Knowable financial information is factual, as opposed to conjecture. Market valuations, current economic statistics, firm fundamentals are examples of current facts that are knowable and can be quantified. In other words, we can't know the future because the future is unknowable. Financial statistics can help us know the ten-year expectation for stocks based on historical performance, but we should be equally clear that we don't know what stocks will ACTUALLY do in the next ten years. We may have an average and a range of possibilities given certain assumptions, but these do not allow us to accurately predict the future. Another type of knowable financial information is historical research showing how investment markets behaved under specific conditions in the past. The value of historical research is in how it provides a meaningful context to help interpret current facts. It converts facts that would otherwise be dry and empty into actionable investment guidelines. The problem is that the future may not look like the past. This may sound like a subtle distinction, but it's not – it's critical. Remember, we must clearly distinguish what's knowable and what's unknowable if we aim for investing success in an unknowable future. Knowable financial advice isn't based on someone's judgment, opinion, or interpretation – it's grounded in fact. This crucial distinction has the power to dramatically improve our investment process. Financial advice that insists on predicting the unknowable is not a sound basis for risking our savings. Point estimates of index levels in 12 months’ time are a clear example of such advice.
“The idea behind our approach is to allocate to several asset classes that are less correlated or negatively correlated
to each other to reduce volatility and risk in the overall portfolio, while still seeking market returns.”
At WMS, we structure our portfolios to help each of our client families meet all their financial goals and objectives over the long term. Our approach rests on a disciplined, strategic asset allocation for each investor that eliminates the inclination for individuals to overtrade or attempt market timing, thus maintaining an appropriate exposure at all times. The idea behind our approach is to allocate to several asset classes that are less correlated or negatively correlated to each other to reduce volatility and risk in the overall portfolio, while still seeking market returns. We implement this strategy allowing for flexibility in these allocations around those targets, and adjust them periodically as valuations and market trends change. No single mix of assets will remain optimal throughout time. Today’s below-normal economic growth rates, low inflation and historically low interest rates all imply different asset-class correlations than those of two decades ago, for example. Assets whose returns were negative in the past may very well turn positive as macroeconomic forces shift. Our approach does not look solely to one or two financial ratios, but analyzes an array of fundamental (knowable) information to identify mispriced assets in the context of a diversified portfolio. For many years, this has led us to employ alternative/private investments such as structured cash flows, private debt and real estate for income, and to use venture capital and private equity for equity market exposure.

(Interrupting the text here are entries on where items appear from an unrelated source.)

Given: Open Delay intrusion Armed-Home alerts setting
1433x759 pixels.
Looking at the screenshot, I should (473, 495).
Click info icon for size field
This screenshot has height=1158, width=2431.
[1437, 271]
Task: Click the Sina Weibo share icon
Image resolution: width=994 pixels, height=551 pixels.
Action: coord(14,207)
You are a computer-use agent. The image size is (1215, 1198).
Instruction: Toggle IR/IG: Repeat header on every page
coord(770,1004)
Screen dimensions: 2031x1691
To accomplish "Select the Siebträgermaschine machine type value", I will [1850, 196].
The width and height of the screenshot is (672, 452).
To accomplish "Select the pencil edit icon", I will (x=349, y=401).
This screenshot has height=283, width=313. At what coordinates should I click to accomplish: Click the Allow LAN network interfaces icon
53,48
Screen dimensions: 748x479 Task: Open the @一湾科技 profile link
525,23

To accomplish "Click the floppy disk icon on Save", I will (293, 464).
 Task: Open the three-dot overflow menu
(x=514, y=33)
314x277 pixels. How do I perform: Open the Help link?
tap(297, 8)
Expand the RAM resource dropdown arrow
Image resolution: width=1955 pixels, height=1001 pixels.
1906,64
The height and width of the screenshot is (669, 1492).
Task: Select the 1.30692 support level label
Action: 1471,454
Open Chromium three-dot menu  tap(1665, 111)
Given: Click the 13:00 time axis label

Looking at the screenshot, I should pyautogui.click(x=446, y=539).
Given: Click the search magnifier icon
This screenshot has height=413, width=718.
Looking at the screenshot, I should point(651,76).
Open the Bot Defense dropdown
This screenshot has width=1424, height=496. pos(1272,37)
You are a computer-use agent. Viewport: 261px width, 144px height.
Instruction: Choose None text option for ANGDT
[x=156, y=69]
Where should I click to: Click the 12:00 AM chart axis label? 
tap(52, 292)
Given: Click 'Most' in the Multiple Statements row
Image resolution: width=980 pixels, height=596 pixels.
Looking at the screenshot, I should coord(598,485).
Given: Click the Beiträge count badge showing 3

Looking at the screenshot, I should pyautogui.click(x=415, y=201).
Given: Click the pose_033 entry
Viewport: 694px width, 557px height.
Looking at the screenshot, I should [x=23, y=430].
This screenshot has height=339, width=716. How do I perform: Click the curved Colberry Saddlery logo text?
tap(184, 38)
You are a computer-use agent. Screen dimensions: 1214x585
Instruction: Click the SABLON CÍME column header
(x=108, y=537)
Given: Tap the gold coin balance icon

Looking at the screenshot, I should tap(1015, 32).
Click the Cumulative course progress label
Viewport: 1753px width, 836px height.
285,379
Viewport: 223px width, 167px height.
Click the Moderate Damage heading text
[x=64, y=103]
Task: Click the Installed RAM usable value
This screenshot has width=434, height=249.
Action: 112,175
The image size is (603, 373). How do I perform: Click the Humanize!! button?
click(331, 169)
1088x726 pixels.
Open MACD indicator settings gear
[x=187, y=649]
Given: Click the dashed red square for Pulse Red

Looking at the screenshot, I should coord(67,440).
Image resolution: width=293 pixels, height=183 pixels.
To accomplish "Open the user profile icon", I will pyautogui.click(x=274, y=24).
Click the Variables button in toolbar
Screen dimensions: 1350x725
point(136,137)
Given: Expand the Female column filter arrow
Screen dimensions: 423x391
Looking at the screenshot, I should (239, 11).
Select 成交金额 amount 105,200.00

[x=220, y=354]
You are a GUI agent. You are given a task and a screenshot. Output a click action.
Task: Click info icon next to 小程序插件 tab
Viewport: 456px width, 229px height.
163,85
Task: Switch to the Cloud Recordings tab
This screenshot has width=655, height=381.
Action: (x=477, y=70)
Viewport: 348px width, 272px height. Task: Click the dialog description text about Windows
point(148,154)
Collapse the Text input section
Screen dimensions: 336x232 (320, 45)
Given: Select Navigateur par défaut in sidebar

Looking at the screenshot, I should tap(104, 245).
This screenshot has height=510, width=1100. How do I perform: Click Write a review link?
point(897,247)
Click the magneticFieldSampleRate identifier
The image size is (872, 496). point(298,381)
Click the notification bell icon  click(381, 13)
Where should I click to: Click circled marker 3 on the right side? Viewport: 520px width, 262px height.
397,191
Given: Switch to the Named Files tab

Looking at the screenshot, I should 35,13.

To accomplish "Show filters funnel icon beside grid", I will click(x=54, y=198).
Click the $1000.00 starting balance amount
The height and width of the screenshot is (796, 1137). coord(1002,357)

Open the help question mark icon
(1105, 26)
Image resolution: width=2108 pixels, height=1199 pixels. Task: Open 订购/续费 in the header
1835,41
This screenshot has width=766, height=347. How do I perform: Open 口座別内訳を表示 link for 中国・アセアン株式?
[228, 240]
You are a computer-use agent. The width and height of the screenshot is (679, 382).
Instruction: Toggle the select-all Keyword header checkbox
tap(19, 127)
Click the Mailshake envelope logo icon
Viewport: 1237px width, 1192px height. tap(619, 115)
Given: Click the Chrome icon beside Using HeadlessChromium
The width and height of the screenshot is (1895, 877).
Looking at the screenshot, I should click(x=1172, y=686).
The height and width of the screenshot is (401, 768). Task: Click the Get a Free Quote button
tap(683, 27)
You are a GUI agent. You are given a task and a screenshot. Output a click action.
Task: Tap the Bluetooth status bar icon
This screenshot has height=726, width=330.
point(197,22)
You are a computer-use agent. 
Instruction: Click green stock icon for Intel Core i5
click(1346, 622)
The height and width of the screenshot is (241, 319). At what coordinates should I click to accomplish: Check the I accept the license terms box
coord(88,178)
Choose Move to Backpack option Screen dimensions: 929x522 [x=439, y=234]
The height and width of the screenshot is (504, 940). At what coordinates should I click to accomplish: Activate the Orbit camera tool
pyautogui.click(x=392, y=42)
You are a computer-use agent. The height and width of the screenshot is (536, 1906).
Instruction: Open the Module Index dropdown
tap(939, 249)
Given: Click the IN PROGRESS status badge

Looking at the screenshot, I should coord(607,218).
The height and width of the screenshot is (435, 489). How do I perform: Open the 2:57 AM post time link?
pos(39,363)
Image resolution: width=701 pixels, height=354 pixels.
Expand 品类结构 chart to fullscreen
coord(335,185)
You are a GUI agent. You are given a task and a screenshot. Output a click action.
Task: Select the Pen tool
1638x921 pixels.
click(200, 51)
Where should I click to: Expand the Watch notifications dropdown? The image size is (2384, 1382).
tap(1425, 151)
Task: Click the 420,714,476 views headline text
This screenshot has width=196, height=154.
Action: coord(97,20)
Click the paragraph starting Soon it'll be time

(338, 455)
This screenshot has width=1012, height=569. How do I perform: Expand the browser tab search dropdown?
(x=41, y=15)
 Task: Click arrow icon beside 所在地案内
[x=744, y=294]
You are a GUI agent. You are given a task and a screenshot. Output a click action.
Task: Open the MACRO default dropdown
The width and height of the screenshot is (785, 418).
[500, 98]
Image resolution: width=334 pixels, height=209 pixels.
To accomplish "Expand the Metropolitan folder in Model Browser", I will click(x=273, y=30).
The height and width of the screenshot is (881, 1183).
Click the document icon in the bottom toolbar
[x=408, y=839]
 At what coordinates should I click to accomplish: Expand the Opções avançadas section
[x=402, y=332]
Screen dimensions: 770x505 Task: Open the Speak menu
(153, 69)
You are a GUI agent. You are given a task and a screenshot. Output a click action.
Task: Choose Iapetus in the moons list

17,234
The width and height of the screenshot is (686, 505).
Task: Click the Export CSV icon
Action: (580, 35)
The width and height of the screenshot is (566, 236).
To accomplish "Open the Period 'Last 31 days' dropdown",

“We don’t know what we don’t know.”
The purpose of this commentary is not to dismiss entirely the genre of market forecasting. At WMS, we are voracious consumers of information and we consider these market forecasts and attempt to better understand the assumptions underlying them, including but not limited to the forecasters’ assumptions for interest rates, GDP, and equity earnings. However, in the final analysis, we understand that the future state of many of these variables is unknowable and our plans never depend on one or another estimate being “right”. As our Senior Strategist, Bob Killebrew, likes to say, “We don’t know what we don’t know.” While we do our best to try to fill those gaps and learn as much as we can, humility in the face of radical uncertainty is the surest (and indeed only) recipe for long-term financial success.